The product manager may subsequently edit the feature by adding or changing the description, assigning an internal champion for the feature, or prioritizing a feature. Developers come along and size each feature.

At a certain point in time a product manager will want to plan a subsequent release of the software. As a starting point, the product manager will use the proposed system (Release Planning Program) to come up with a suggested starting point. The Product manager will consult the suggested plan (together with a list of features that just missed being in the suggested plan) to produce a tentative plan for a release.

To get a suggested release, the product manager will supply a resource availability. The system will produce a list of the highest priority features that just fit within the resource availability. In cases of priority ties features more favored by customers will win (based on a numeric average of the feature desirability across customers, or 0 if no customer is recorded as desiring the feature). If possible, the system will descend to lower priority and/or less customer desired features in order to fill any remaining gap between the sums of the in-plan feature sizings and the available resourcing.

Further details on the desired output format may be found in the initial requirements statement provided by Prof.

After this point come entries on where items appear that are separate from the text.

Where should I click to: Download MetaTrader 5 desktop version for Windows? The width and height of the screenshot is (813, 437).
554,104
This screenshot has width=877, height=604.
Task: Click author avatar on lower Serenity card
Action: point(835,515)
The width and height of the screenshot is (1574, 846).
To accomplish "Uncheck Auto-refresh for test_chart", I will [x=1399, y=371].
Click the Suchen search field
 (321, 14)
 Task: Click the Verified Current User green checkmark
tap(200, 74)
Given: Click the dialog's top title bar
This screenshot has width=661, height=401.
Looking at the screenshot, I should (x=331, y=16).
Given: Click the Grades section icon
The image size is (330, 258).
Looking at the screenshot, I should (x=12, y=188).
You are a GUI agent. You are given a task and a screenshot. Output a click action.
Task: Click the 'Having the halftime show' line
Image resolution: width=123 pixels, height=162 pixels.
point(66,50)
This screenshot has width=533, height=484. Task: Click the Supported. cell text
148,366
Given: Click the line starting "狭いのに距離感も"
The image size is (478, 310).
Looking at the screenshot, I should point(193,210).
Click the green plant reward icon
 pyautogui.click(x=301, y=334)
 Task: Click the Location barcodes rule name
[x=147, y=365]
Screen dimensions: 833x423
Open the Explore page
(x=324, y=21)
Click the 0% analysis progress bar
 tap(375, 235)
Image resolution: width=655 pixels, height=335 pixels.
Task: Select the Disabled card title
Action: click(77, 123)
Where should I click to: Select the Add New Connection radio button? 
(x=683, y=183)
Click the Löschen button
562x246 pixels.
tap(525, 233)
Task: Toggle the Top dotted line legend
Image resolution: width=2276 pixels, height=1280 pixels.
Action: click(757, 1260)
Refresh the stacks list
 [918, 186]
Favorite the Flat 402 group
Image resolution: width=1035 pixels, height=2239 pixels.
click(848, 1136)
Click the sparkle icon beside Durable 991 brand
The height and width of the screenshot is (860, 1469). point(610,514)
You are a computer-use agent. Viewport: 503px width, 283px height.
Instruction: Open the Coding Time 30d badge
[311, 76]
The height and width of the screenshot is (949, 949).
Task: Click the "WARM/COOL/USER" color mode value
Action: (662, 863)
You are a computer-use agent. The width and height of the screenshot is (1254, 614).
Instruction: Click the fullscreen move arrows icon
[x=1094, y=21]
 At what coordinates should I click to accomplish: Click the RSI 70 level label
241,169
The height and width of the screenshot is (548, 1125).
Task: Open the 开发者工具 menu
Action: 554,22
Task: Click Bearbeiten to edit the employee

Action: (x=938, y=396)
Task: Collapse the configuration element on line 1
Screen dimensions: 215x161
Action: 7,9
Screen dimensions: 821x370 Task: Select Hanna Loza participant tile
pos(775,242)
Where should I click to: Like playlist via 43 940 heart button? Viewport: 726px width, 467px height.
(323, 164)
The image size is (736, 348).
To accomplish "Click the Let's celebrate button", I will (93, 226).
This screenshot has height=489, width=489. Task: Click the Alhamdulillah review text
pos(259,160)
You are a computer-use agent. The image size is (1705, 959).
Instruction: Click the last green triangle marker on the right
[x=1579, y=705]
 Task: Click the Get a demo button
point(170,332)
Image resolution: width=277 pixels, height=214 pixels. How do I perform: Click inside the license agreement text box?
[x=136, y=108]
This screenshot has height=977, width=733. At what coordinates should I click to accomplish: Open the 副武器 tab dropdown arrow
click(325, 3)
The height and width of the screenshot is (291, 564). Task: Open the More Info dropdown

Penny.


Features

The (singleton) company develops multiple software products. A software product is uniquely identified by its name. A software product has potentially many releases. Features (really feature requests at this point in time) apply to a given software product.

A release means a potential release being put together for planning purposes. For this reason, it is possible that a feature be associated with zero to many (alternative) planned releases. Eventually, it is expected that a feature will be put off to a future release, discarded outright, or assigned to one (but no more than one) actual release for implementation. If the implementation of a feature will be staged into multiple releases, we assume that distinct features will be created.

Note the constraint that a feature may only be in-plan for a release of the software product to which it applies.

A feature is commonly referred to within the company by a numerical id. A feature also has a short description, generally a phrase or a short sentence, and a long description approximately a paragraph in length.

In cases where a single features refers to multiple products, it has been the practice of the organization to specify this as multiple features with a common short description. For purposes of simplicity, we shall not model this at this time.


Employees

A feature is championed within the company by potentially any employee. The champion is the employee designated to know all about the feature. The champion is the point person the company goes to if they have any questions about the feature. Each feature is championed by some employee, and may have at most one champion.

Developers provide a sizing for each feature in person days. The developer may talk to others in arriving at the sizing, however one developer is designated the point person for the sizing. If any questions arrive over the sizing, the company will ask that developer.

A product manager decides upon a priority for each feature, balancing customer considerations and market considerations. There is one product manager who is the go-to person for questions about the priority.

After a feature is first entered into the system, there may be a period of time during which no sizing is available, no champion has been identified, and no sizing is available, hence the 0..1 multiplicities.

Note that the XML file does not name the developer or product manager who supplies the sizing and prioritization, but does specify the name of the champion.


Customers

Customers make requests for new features. Note that the requirements statement says that only outside customers are recorded in the XML file as desiring a feature. It is our understanding that in cases where the feature is requested by an employee, no customer is listed (hence the 0 in the 0..* multiplicity) and the requestor is the same as the champion for a feature (see section Employees)

Customers supply a desirability for the feature ranging from 1 (low) to 10 (highly desirable).